# NSCC Dispatcher



## Kilvinsky (Jan 15, 2007)

Communications Dispatcher I, Campus Police
Institution:
*North Shore Community College*

Location:
Danvers, MA

Category:
Admin - Police and Public Safety

Posted:
01/12/2017

Type:
Full Time

*Job Description:*

*COMMUNICATIONS DISPATCHER I, CAMPUS POLICE DEPARTMENT*
*Grade 10, AFSCME Unit Position*
*Lynn campus: 3:30pm-11:30pm*

*GENERAL STATEMENT OF DUTIES*: Coordinate radio dispatches and provide radio dispatch services for Campus Police, Public Safety, and Facilities Management Operations.
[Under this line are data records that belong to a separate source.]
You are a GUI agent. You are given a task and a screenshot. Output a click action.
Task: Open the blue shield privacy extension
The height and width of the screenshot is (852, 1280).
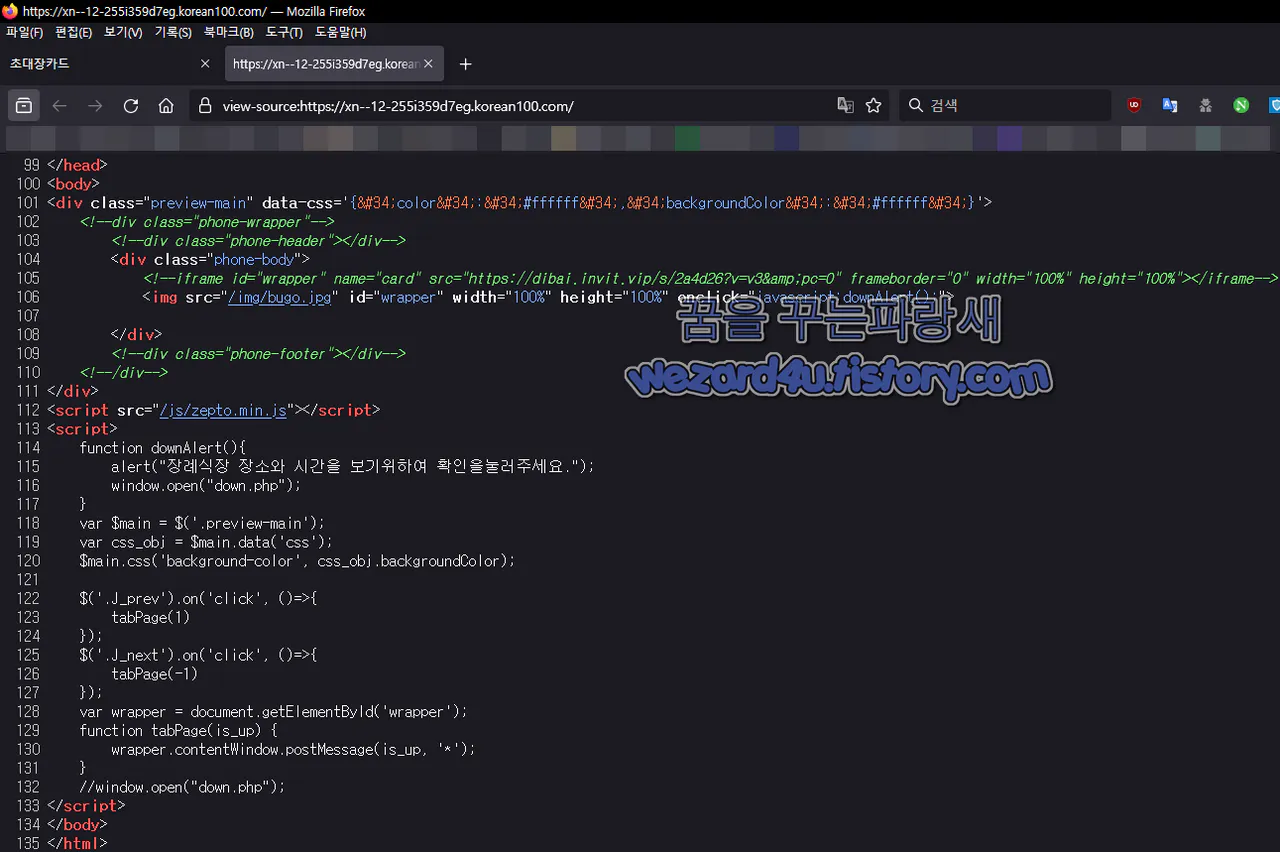point(1273,105)
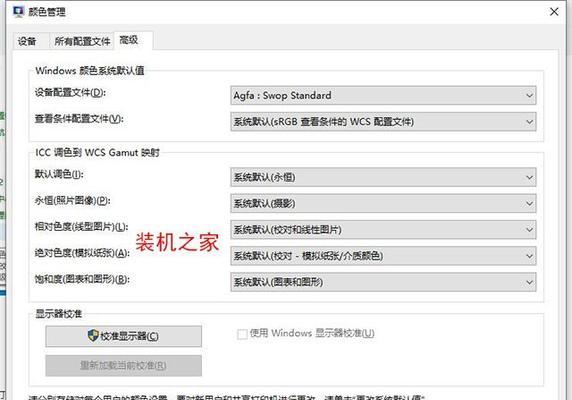Click the 设备配置文件(D) label
572x400 pixels.
pyautogui.click(x=70, y=93)
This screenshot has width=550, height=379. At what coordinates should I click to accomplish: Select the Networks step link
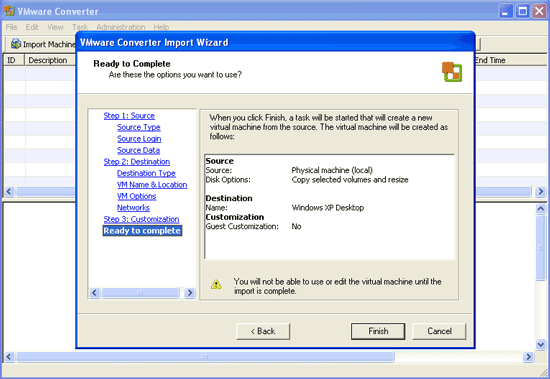tap(133, 207)
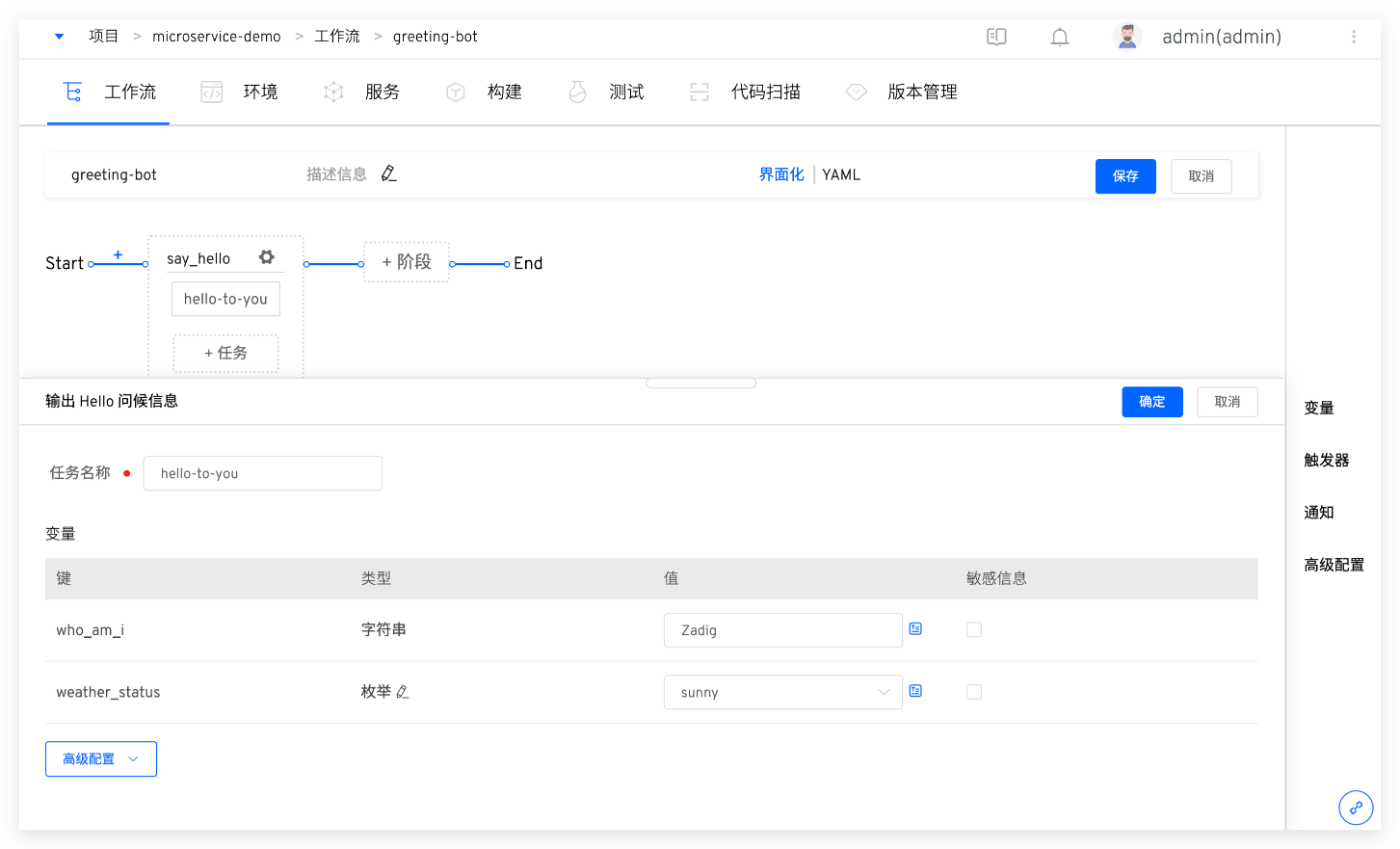Image resolution: width=1400 pixels, height=849 pixels.
Task: Open the value editor icon beside sunny field
Action: click(914, 691)
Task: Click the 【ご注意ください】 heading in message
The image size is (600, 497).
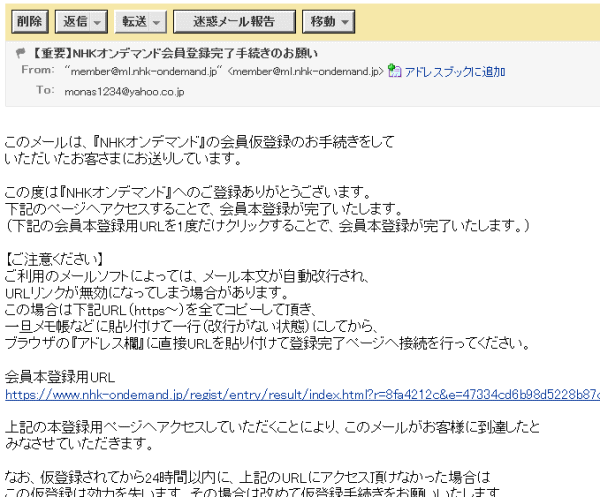Action: pyautogui.click(x=56, y=259)
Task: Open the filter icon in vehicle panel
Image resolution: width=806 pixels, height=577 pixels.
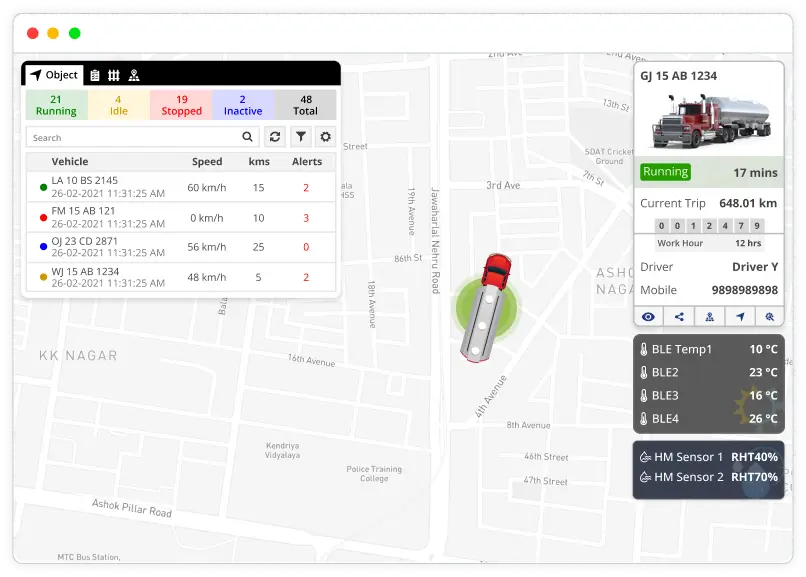Action: coord(301,137)
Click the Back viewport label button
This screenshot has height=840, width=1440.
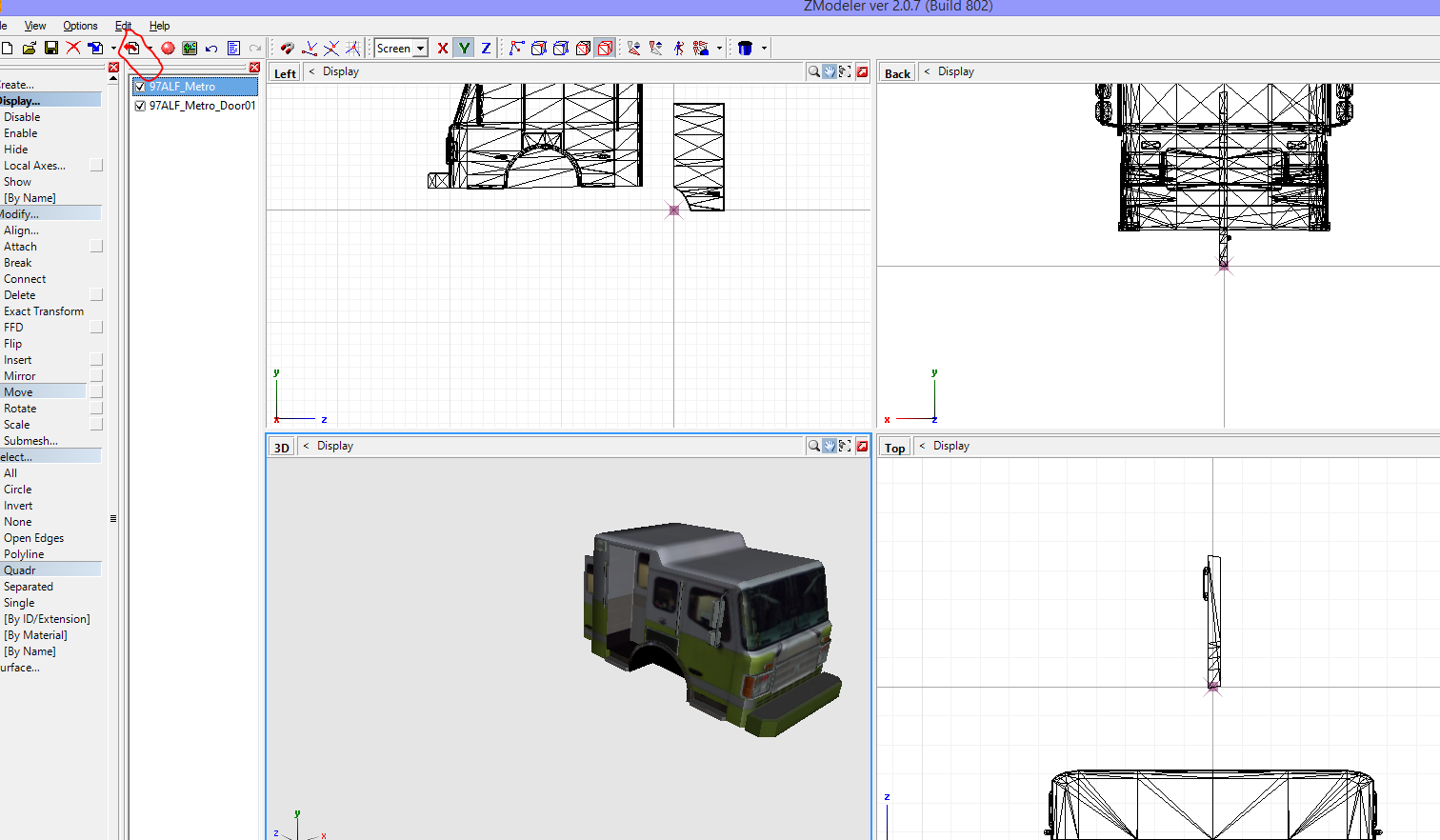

*DUTIES AND RESPONSIBILITIES:*


Operate the C.J.I.S. computer system and computer aided record management system.
Operate a variety of wireless and telecommunication equipment.
Coordinate the responses to and provide support to field staff in the performance of their duties during emergencies.
Assist the public by answering questions, providing direction;
Maintain a variety of logs and journals as required.
Operate and monitor CCTV equipment, security systems, access control and fire alarm systems.
Perform record keeping and other support type services that will require the use of a variety of office equipment including but not limited to computers, copy/fax/ scanning equipment and related
Perform other related work as required.
*Requirements:*


Must have a high school diploma or equivalency.
Experience in the operation of telecommunication equipment required.
Knowledge of electronic record managing systems, CCTV systems, fire alarm systems, emergency notification systems, access control systems preferred.
Knowledge of computer applications including Microsoft Word, and email.
Must be experienced in gathering information through questioning individuals and by examining records and documents.
Ability to be certified as a C.J.I.S. level 1 operator.
Ability to understand, apply and explain the laws, rules, regulations, policies, procedures, guidelines, etc. governing operation of the department and operation of the college, to speak clearly and distinctly and to communicate effectively.
Ability to give oral instructions in a precise, understandable manner and to follow written and oral instructions.
Ability to collect information in accordance with established protocols.
Ability to maintain accurate records and adjust to changing situations to meet emergency or changing priorities, making quick decisions and working independently.
Ability to multi-task in a busy environment.
Ability to exercise sound judgment and discretion, handling confidential information.
Successful experience interacting with culturally diverse populations.
Ability to pass a pre-placement physical.
_The Human Resource Division Classification Specification for this position is available in the Human Resources Department._

*Additional Information:*

*CRIMINAL HISTORY CHECK*: Criminal history checks and extensive background investigations are conducted on eligible candidates.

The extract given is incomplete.